- [Text passage]:

◇ ◇ ◇

The Book of Mormon on Broadway: What to Know Before You Book
A practical guide to The Book of Mormon on Broadway — what kind of night it actually delivers, who it’s best for, what the content advisory means in practice, and how to plan around it.
230 W 49th St
Now in year 15
15-min intermission
Explicit language. Under 4 not admitted.
The Book of Mormon is one of the most celebrated Broadway musicals of the last twenty-five years and one of the loudest laughs you can have in a theater. It is also explicit, irreverent, occasionally shocking, and deliberately designed to make audiences uncomfortable before making them laugh harder. Fifteen years into its run at the Eugene O’Neill Theatre, it remains exactly what it was on opening night: a sharp, profane, unapologetically adult comedy that earns its Tony Awards and its audience’s devotion in equal measure.
None of which makes it the automatic best Broadway choice for every visitor. This page is a decision guide — it helps you work out whether The Book of Mormon is the right show for your specific group and expectations, not just whether it’s famous enough to be worth booking.

What The Book of Mormon on Broadway is actually like
Two Mormon missionaries — Elder Price, earnest and ambitious, and Elder Cunningham, hapless and well-meaning — are sent to a remote village in Uganda to convert the locals. What follows is two and a half hours of jokes that arrive at machine-gun pace, songs that alternate between catchy and shocking, and a story that manages to be genuinely warm about its characters while relentlessly mocking everything around them. The creative team is Trey Parker and Matt Stone — the South Park creators — working with Robert Lopez, the Tony- and EGOT-winning composer behind Avenue Q and Frozen. The combination produces something that no other Broadway musical sounds or feels like.
The humor operates on multiple registers simultaneously. The show satirizes organized religion, American naivety, missionary culture, and what happens when cheerful certainty meets conditions it has no framework for — and it does this while also writing songs catchy enough to be stuck in your head for weeks. “Hello,” the opening number, is a full-throated Broadway showstopper that introduces the missionaries’ door-knocking optimism. “Hasa Diga Eebowai” is its exact tonal opposite. “Spooky Mormon Hell Dream” is one of the most inventive production numbers on Broadway. The show earns its reputation for every minute of its two and a half hours.

◇ ◇ ◇

(Collected data entries)
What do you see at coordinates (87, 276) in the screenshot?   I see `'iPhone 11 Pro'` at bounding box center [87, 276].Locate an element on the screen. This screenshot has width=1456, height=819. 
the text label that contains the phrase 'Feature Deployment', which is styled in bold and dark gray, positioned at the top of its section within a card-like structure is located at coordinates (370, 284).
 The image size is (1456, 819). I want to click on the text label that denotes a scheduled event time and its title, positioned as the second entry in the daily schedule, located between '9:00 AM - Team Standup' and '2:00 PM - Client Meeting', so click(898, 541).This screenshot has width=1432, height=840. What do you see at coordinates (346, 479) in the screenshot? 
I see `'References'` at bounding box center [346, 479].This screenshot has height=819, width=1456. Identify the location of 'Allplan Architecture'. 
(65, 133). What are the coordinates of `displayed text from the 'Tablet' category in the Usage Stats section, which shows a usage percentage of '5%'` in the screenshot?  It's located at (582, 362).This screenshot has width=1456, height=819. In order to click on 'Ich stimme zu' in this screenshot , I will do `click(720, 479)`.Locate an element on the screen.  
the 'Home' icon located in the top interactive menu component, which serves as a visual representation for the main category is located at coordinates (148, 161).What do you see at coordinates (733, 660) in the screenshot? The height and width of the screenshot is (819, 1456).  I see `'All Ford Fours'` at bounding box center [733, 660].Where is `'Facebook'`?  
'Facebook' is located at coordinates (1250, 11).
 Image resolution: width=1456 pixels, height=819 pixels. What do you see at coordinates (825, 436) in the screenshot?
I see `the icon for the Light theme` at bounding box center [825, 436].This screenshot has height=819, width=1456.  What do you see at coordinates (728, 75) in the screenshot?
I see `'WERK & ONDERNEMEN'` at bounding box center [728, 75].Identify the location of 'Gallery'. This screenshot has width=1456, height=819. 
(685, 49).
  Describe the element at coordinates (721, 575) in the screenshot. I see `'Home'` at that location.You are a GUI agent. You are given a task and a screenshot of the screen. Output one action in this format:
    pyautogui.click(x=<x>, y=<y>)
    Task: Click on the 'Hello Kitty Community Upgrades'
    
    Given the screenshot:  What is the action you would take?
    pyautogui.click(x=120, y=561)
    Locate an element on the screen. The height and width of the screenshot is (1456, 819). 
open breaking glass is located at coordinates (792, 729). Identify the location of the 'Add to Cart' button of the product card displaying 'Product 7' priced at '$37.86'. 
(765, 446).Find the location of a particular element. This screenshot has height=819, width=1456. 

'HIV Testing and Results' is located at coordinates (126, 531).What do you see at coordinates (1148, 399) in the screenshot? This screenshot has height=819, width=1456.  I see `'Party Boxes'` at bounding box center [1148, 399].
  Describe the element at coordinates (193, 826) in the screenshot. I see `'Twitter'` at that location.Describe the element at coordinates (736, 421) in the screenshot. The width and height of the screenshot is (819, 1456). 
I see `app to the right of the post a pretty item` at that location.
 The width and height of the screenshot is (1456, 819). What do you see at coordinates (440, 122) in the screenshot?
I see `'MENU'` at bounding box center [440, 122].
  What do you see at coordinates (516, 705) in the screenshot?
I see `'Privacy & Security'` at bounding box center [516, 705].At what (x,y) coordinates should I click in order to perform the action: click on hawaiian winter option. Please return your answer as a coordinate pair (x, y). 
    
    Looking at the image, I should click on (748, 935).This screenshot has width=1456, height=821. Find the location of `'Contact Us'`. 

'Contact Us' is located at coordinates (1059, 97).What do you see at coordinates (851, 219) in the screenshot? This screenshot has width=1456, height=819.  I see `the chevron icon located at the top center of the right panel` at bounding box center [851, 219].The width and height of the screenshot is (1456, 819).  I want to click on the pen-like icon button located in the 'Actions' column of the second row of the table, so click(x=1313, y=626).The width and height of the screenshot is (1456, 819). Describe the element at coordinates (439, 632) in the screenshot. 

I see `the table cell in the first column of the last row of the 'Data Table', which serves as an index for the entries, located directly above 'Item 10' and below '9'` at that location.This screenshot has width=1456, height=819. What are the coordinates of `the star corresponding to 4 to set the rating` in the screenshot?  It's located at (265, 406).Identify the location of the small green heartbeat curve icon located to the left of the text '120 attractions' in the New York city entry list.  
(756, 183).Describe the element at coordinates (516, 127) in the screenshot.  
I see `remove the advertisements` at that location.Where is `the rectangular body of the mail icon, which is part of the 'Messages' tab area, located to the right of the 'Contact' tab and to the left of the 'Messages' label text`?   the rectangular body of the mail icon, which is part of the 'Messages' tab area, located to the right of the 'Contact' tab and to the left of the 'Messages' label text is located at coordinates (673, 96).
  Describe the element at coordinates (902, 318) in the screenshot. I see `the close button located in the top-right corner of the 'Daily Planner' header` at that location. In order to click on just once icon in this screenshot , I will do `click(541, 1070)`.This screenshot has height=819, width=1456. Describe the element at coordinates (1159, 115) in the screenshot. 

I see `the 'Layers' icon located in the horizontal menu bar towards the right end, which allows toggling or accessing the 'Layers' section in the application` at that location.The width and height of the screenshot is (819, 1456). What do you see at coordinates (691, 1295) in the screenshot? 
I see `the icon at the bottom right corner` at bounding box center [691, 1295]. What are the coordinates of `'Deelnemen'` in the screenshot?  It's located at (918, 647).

◇ ◇ ◇

- [Task objective]: Write out the portion of the Book of Mormon guide verbatim, starting with "None of which" and going on through "be worth booking.".

- [Right answer]:
None of which makes it the automatic best Broadway choice for every visitor. This page is a decision guide — it helps you work out whether The Book of Mormon is the right show for your specific group and expectations, not just whether it’s famous enough to be worth booking.